Anent Edgecomb history, if any reader is a descendent of the Adams or Trask families, who can supply names prior to July 17, 1788, Mr. Harold Parker of Wolfeboro NH would be grateful! That is the date of marriage between his ancestors Stephen Adams and Olive Trask, both of Edgecomb. He would like to know the parentage of Mr. Adams and Miss Trask, as far back as can be gone. Mr. Parker plans to travel here some time in April, and if you would like, we can plan to visit with you while he is here. Please let me know!
Tonight is the second Public Information Meeting on the "big box" amendments to the Edgecomb Land Use Ordinance, at 6:30 p.m. in the Town Hall This meeting will be part of the Planning Board's regularly scheduled public meetings, so if you have a building application or are considering same, you are welcome to bring your personal concern along with you, for assistance. Saturday, March 24, at 10:00 a.m. is the Public Hearing on these amendments. One idea that came up during the first meeting is that of establishing an industrial park. We need more input about that!
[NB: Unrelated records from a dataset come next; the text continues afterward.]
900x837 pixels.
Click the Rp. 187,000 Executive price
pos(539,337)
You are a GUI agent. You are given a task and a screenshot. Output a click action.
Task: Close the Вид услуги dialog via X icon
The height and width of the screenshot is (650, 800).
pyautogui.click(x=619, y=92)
To date, the only nomination papers that have been filed are those for Tax Collector, Town Clerk and Town Treasurer. We need one Selectman (3 year term), two Planning Board members (3 years) and one PB member (2 years, to fill out an uncompleted term), a Road Commissioner, and a School Board member (3 years). The filing deadline is Thursday, April 5, before 5:00 p.m.
If we do not have a town Planning Board, responsibility for Edgecomb's planning will revert to the State. If that is all right with you... It is not all right with me. Progress is being made toward hiring a professional planner to assist the Board, but basically, the decisions taken must be locally developed, locally debated, and locally approved.
I do not know what happens if a town finds itself with a 2-person Board of Selectmen. So, examine your hearts of hearts, rev up your civic spirit, and remember the origins of this nation. Greg Foster, a well-known local reporter, observed to me recently that the British colonial governors feared the New England town meetings as hotbeds of insurrection, and tried at times to suppress them. "The idea of government by (gasp!) the people, the hoi polloi, the lumpen proletariat... this must never be allowed to happen." Well, fellow lumpenprols, it did happen, but we may lose it if we depend on the, to me, rather metaphysical method of ballot voting on a warrant without up-front public debate. And how does a succession of public meetings about the warrant, some days or weeks before the balloting, improve on a floor vote then and there, boom! Done. Go home and relax. The Town's budget has been set by YOU, the policies have been determined by YOU, the true and only government of the Town of Edgecomb.